In 1955 Professor Stavig began his 37-year career at Kalamazoo College as an assistant professor of English. Some 30 years later–in a speech he gave on Honors Day (October 31, 1986) about the beginning of study abroad at Kalamazoo College–he described his feelings on being chosen to accompany the very first group of 25 K students to experience three months of foreign study in the summer of 1958:
“Wonder of wonders, a thirty-year-old untenured assistant professor of English who had been at K only three years, who had never been to Europe, and whose oral language skills were minimal was selected to take the first group over [on the ship Arosa Star, departing from Montreal on June 17] and give them–what else could he give them–minimal supervision. Plans had been carefully made, but there was simply a lot we just didn’t know. We did know, however, that we were involved in a great adventure, an adventure that had tremendous implications for us and our college. And we knew we had the responsibility for making it work.”
That same year he accompanied the first group of students to study abroad Professor Stavig also was promoted to associate professor English.
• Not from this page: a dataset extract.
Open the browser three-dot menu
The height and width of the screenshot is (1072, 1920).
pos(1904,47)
He became a full professor in 1963 and served in that capacity until his retirement from K in 1992. And he did much more. In 1962–the year the K-Plan launched as the College’s curriculum–Professor Stavig became K’s first director of foreign study. In this role he established procedures and goals that are still valid today. Five years later he was named dean of off-campus education. He served in both of those posts until 1974.
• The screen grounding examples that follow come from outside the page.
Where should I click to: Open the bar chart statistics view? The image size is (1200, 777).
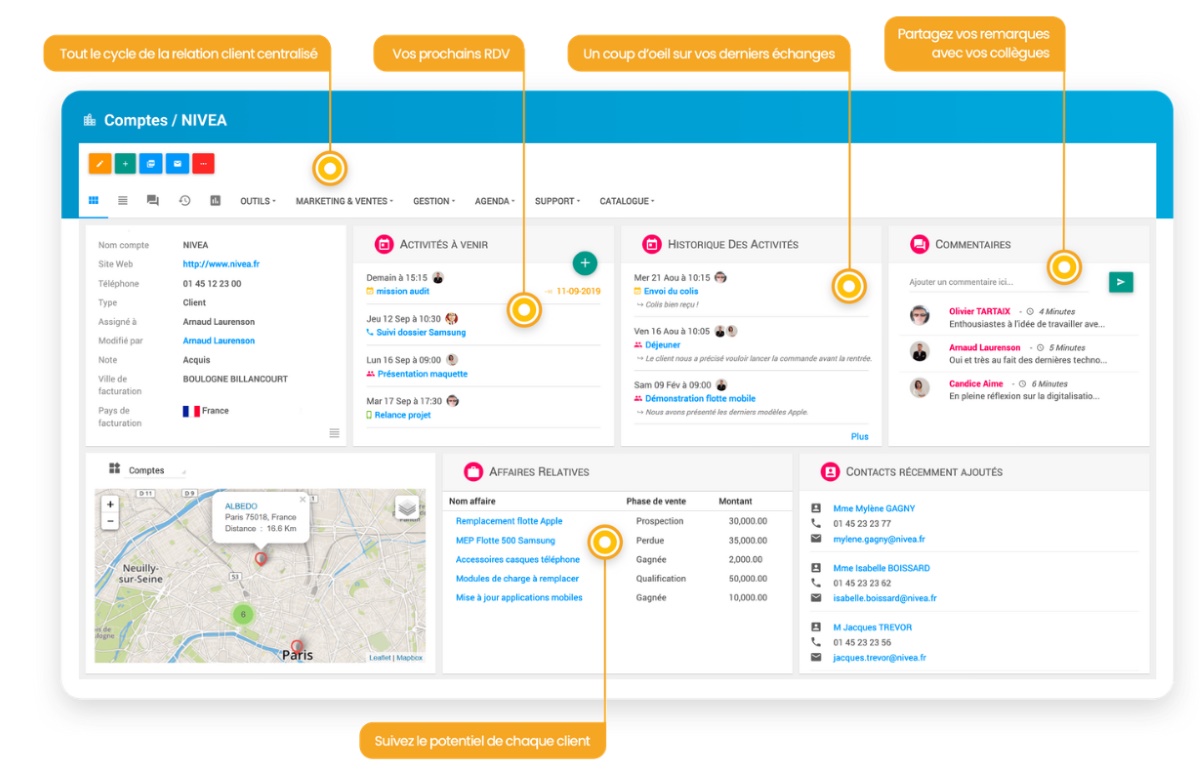(x=215, y=201)

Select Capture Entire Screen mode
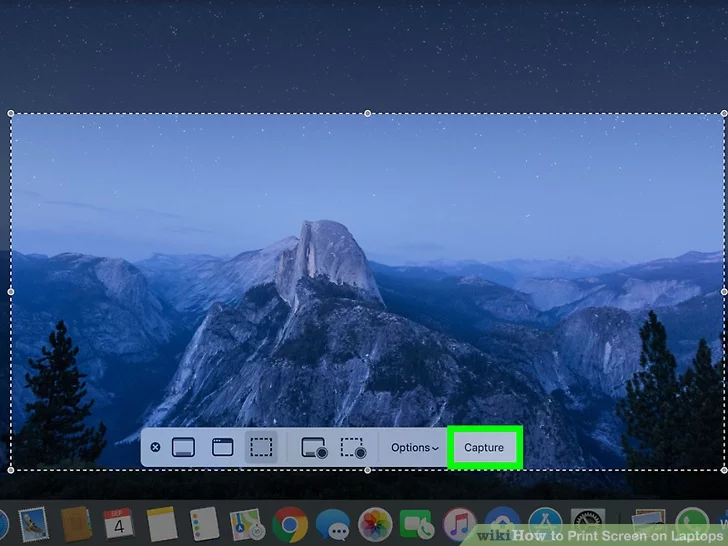[183, 448]
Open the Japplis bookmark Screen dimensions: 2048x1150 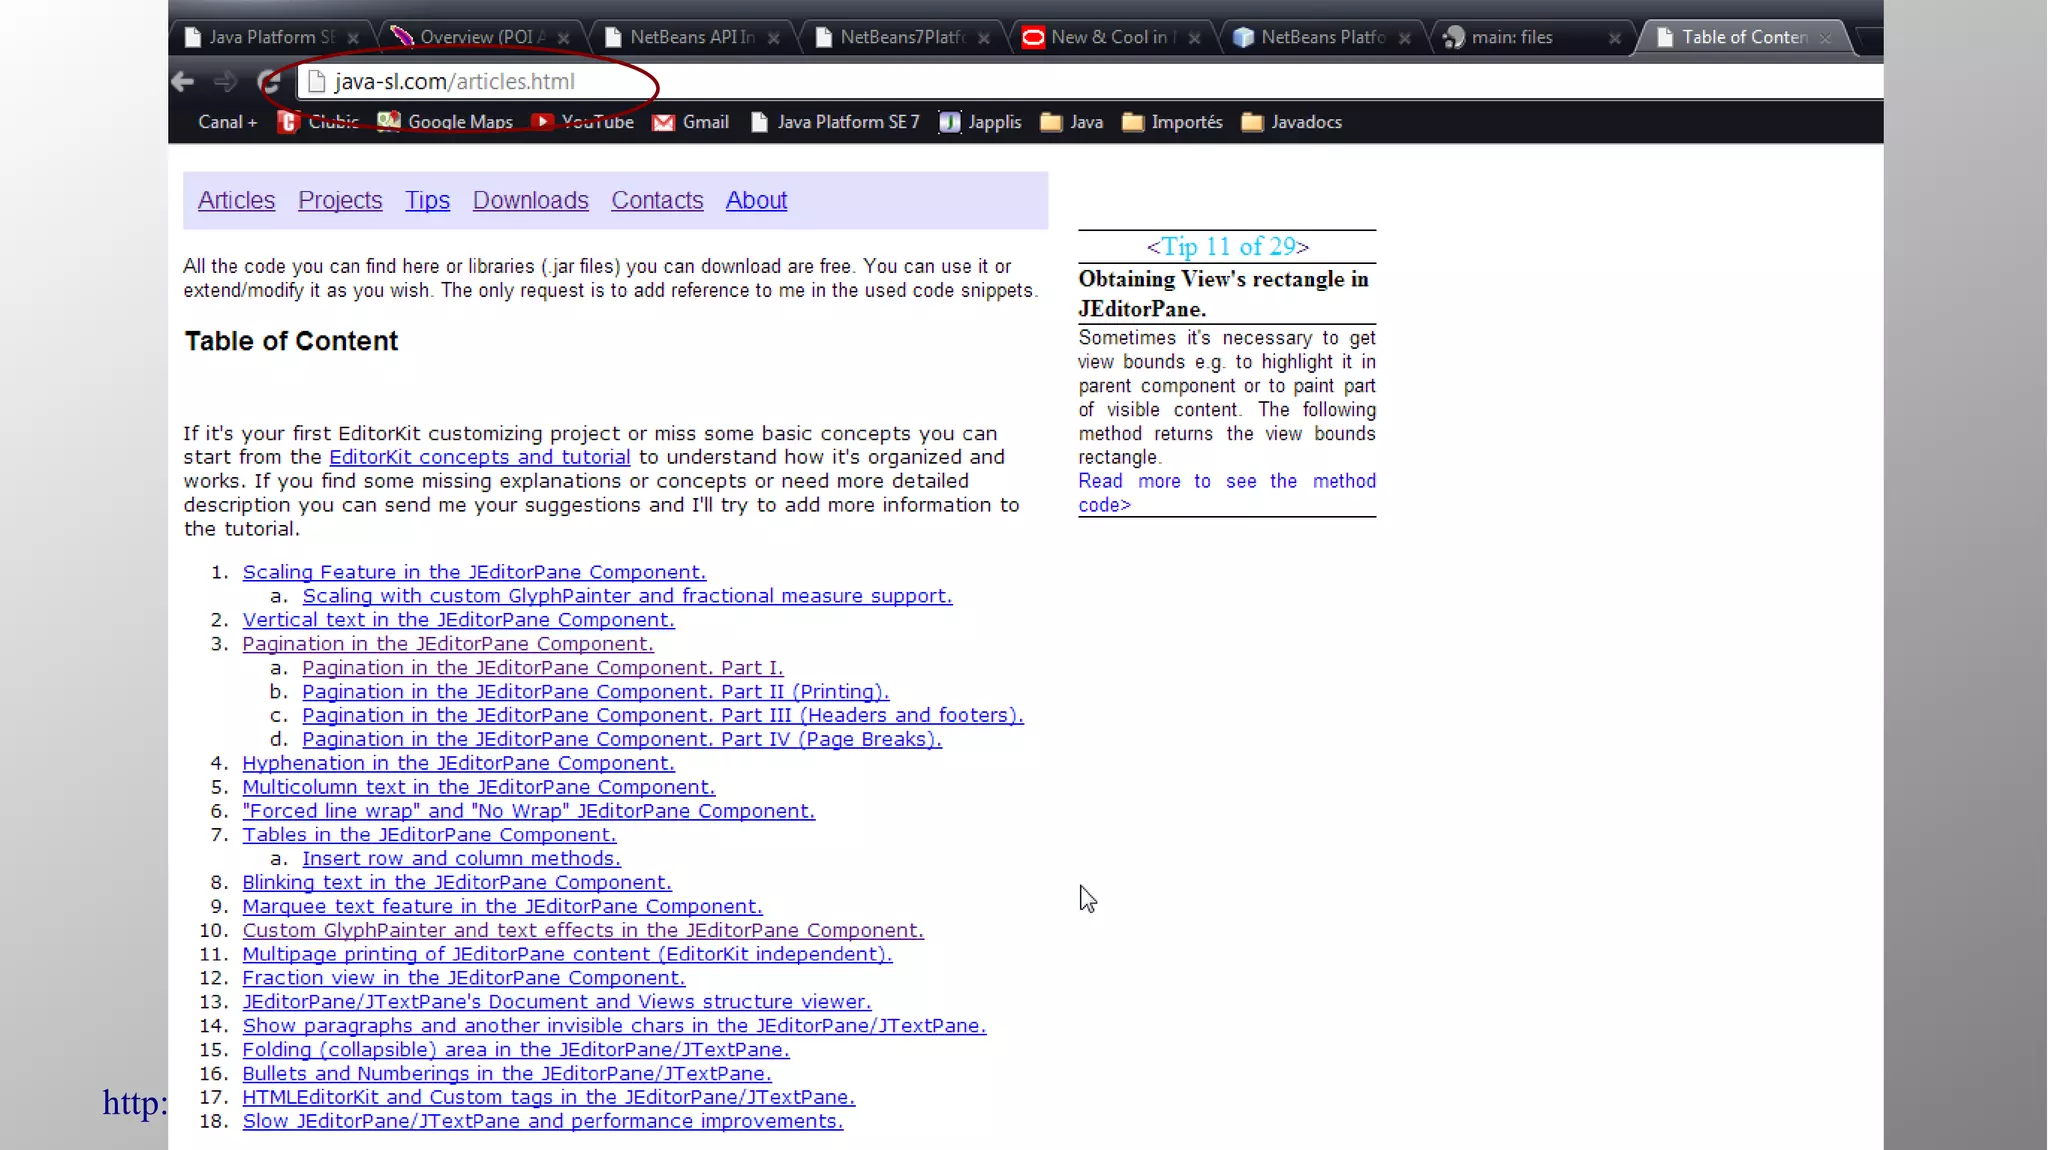coord(980,122)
In 1982, Stavig was awarded the Florence J. Lucasse Fellowship for excellence in teaching, the highest honor for pedagogy, and one conferred by one’s faculty colleagues. Stavig’s speech accepting the award is a study in keen and humble insight into the art of teaching. In the speech he shares 11 observations about the profession of college professor. Among those observations one finds these favorites: “2) Education is life for the students, teachers, and others who are engaged in it. Each of us should, therefore, seek to provide pleasure, satisfaction, rewards, and a sense of worth for all those who participate; 5) Anyone who claims to understand completely what happens in the classroom is either a fool or a liar. Each class, each day, is inevitably a new adventure. Sometimes everything clicks and the world is beautiful; sometimes, for whatever reasons, nothing works and one wonders what sins could possibly have earned such punishment; and 7) The longer I teach, the less concerned I am with supplying good answers and the more concerned I am with asking good questions.”
Rightly considered one of the founders of the K-Plan, Professor Stavig loved, believed in and advocated for the educational leaps that result from foreign study. He credited study abroad in large part to the vision of his friend, English department colleague, and fellow K-Plan architect, Larry Barrett, who also died on an Easter morning. “Larry Barrett saw foreign study as a unique opportunity for us to experiment and innovate,” said Professor Stavig, “to see if a boldly different kind of educational experience could be made to work. And he wanted this because he always wanted education simply to be better for the students.” And so, too, did the man who wrote those words about his friend.